Regarding:
Their configuration is not using WebDAV in any way.
WebDAV is an extension to the HTTP protocol, and Laserfiche Repository Server and the client libraries that communicate with it (Repository Access, LFSO) use WebDAV functionality. It's not surprising that security tooling doing network inspection is detecting and flagging repository traffic as WebDAV, because it is.
I don't have any specific insight into what "autolockout" might be or why that call is going over port 80/http instead of 443/https. If the security tool is capturing the whole http request in question, I'd inspect it and see if there's any sort of client application identifier in the request headers that could point you in the right direction.
Edit 1:
As you've already checked all the web applications have TLS enabled for repository connections, my hunch would be that it's coming from a Repository Windows Client instance installed on the DMZ server (common for troubleshooting).
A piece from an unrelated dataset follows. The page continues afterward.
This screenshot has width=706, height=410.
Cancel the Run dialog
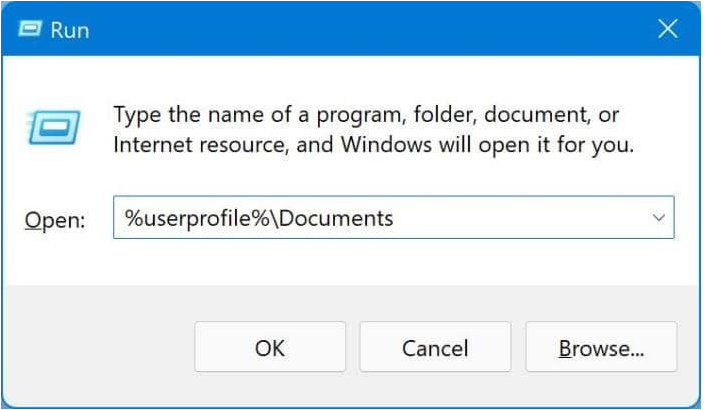435,347
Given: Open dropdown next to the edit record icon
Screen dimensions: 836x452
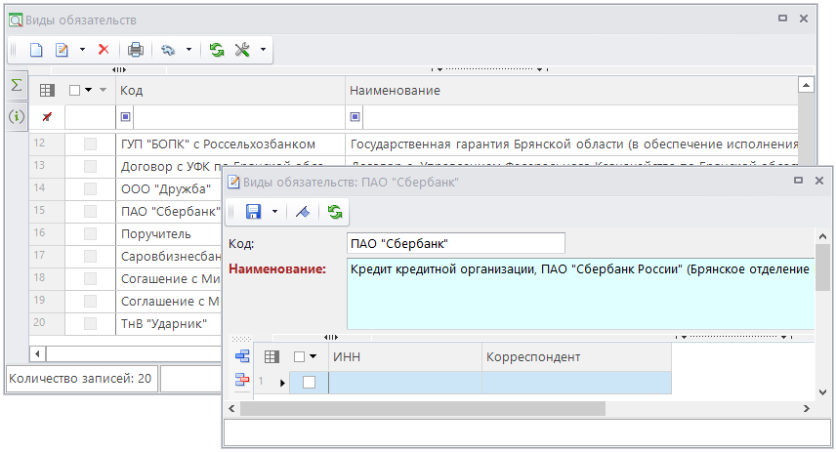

The Windows Client connects to repositories over http/80 by default unless you specifically "Attach" them and check "Use TLS" (https/443) in that dialog.
Edit 2:
From looking through internal docs, "Autolockout" is a Laserfiche repository property option related to locking out a user account after too many failed login attempts. That could plausibly happen in this scenario for reasons like a Repository Windows Client session remaining logged in with cached credentials instead of being properly closed, then those creds becoming invalidated later but still try to get used. Periodic bursts of them in the logs may be suggestive of a retry loop with invalid credentials. That's also consistent with the security software flagging it a "User Authentication Brute Force Attempt".
This reinforces the importance of capturing and reviewing the HTTP requests being flagged. As they are conveniently in plaintext, you should be able to inspect them and see exactly what user account is in the login attempts.